WetEV said:
jlsoaz said:
WetEV said:
[....]I note that you are in a climate where liquid cooling wouldn't make any measurable difference in battery life.
Hi - I'm not sure where in upstate NY that poster is from but may I ask what are you basing this sort of claim on? Is there any empirical data .... ideally across different EV manufacturers, chemistries and pack architectures...that you know of on these matters?
Does the data you are citing or your own research take into account driver practices or the combination of driver practices and occasional weather extremes?
I've posted the one piece of robust empirical data I can think of which is from the 2012-2013 PluginAmerica study papers by Tom Saxton. There must be more out there, but offhand I don't know where it is.
There are journal papers discussing the topic of the potential gains from active cooling in different climate including a broad range of possible driver practices, and I should and have not acknowledged them as sources. It has been almost a decade since I was reading such journal articles, and I'm not sure I can find the exact sources I've read. Likely far more in depth than you want. Likely behind paywalls as well. Lots of new stuff as well:
Might start with this: https://www.nrel.gov/docs/fy15osti/63531.pdf see figure 11.
So, grabbing a few minutes to continue the discussion:
the document you cited:
https://www.nrel.gov/docs/fy15osti/63531.pdf
Will Your Battery Survive a World With Fast Chargers?
Published 04/14/2015
- It looks like figure 11 illustrates that in Seattle, there is little battery capacity saved, or projected to be saved (are they projecting 10 years, or do they have 10 years' of empirical data?) with their versions of passive and active cooling and with DCFC being the issue causing hot temperatures and so standing in for high ambient temperatures. Indeed, this point seems worth mulling over.
- There is this statement which I think needs to be heeded:
While the nearly negligible impact of DCFC usage on battery
capacity fade may be surprising to some, it is important to point out
that DCFCs are used quite sparingly in our driver histories. Most
drivers use a DCFC less than once per month (Figure 6), and when
they are utilized, they typically charge the battery less than 60%
(Figure 9). Further, recent tests where DCFCs are used twice per day
to charge Nissan LEAFs driving in Phoenix have shown that the
difference in capacity loss due to fast charger use (as compared to an
otherwise identical case using Level 2 charging) after 50,000 miles of
driving is less than 3% [31].
To me, this casts some doubt on whether this was a really valid test of DCFC, but still, I don't want to pooh-pooh the value of the link. Hopefully over time we can gather quite a few others and out of this a modern understanding will emerge that is closer to helping us understand the choices available to 2019 automakers.
On the old Leaf links that were provided in other parts of the thread, I do think it sounds like some good understanding was achieved during the early days of study and cooperation between drivers and automaker-engineers and others, to understand what was going on with the Gen1 and some subsequent Leafs, but this understanding seems to have been more focused on just the Leafs. Ultimately what I think is needed is more (much more) along the lines of what you've provided here, which compares various approaches, including liquid cooling, and gets at the key questions around what are the benefits and what are the drawbacks of the cooling, in different geographies, use-cases, etc.

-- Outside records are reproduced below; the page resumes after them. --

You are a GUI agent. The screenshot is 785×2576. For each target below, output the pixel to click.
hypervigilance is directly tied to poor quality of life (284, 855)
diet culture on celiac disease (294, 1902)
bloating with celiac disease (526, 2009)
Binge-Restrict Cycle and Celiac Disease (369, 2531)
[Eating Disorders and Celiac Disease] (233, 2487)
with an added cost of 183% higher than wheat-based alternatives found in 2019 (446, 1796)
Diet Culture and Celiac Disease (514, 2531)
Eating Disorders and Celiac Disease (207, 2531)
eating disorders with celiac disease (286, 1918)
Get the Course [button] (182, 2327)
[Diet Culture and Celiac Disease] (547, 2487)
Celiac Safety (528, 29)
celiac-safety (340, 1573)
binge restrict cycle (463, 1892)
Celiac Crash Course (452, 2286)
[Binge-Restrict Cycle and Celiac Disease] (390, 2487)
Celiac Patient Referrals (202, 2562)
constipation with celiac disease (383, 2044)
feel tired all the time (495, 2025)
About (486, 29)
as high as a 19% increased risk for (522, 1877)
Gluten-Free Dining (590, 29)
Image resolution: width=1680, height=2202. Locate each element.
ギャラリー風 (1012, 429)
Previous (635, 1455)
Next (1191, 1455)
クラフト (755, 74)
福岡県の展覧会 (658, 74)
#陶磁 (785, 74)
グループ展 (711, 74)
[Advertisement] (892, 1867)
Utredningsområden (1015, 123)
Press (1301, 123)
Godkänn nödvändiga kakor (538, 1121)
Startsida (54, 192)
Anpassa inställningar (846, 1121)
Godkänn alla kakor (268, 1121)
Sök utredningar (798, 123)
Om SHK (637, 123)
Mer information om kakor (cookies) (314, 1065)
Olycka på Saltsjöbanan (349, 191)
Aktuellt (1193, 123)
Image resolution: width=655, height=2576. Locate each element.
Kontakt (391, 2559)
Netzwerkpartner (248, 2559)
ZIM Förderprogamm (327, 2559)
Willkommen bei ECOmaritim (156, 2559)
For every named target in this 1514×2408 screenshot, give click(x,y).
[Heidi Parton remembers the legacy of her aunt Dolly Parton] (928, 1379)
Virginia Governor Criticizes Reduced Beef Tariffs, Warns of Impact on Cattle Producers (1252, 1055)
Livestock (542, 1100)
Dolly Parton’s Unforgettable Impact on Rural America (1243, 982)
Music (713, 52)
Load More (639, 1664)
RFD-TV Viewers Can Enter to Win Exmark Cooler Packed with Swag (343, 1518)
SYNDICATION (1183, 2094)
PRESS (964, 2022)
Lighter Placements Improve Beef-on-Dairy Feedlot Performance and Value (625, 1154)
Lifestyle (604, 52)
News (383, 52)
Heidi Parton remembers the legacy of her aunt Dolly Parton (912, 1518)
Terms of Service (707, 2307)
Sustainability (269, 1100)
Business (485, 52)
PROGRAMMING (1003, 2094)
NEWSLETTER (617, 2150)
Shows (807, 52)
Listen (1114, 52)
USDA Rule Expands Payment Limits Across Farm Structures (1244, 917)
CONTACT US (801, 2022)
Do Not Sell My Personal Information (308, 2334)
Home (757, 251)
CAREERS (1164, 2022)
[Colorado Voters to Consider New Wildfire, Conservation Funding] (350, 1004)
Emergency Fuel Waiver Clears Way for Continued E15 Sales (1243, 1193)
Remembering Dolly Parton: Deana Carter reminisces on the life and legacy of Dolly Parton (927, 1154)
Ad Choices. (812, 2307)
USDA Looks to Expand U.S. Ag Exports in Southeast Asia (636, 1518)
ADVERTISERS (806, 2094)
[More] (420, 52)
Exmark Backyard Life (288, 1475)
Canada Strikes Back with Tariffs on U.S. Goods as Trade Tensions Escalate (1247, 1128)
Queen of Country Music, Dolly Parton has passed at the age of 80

On Seattle versus "upstate NY" (with further clarification that was offered in this case, I think Albany/Saratoga Springs area)
- I am not very experienced with weather and climate data, but even just a glance shows that there is some (what seems to me) decent-sized variance in all-time summer monthly record highs among different towns, and between those towns and Seattle.
- maybe it's too far out into the weeds, but I'm wondering if high average humidity might actually help (perhaps in a small way) passive air cooling.
A goal here for me (
both for personal buying but also for industry analysis) is to understand, going into gen3 and so-on, whether, or to what extent, I think it might be a flat-out mistake for an automaker to offer passive or active air-cooling, and to understand this, part of the matter is to compare with liquid cooling (the link you provided does this, somewhat, but some of the other links provided elsewhereI'm not so sure).
As discussed, it's possible to argue that it's not a flat-out mistake but simply a matter of serving different markets and customer needs. One of several reasons I cringe when I see this argument is that I think an important principle in the vehicle business in North America as it plays out is that once a vehicle is let loose in the wild, it is quite possibly going to be subjected to all manner of conditions, even just on a very occasional long trip to another set of climate conditions, or in the hands of a 2nd or 3rd or 4th owner. While one can debate the wisdom of over-engineering a vehicle (and dramatically bumping the up-front price) so that it is likely to have great durability no matter what the abuse, I am hypothesizing that it's best to engineer an EV with the idea in mind that ultimately it will probably not always be kept (by owner practices) within a safe-for-the-passively-cooled-battery-longevity set of conditions.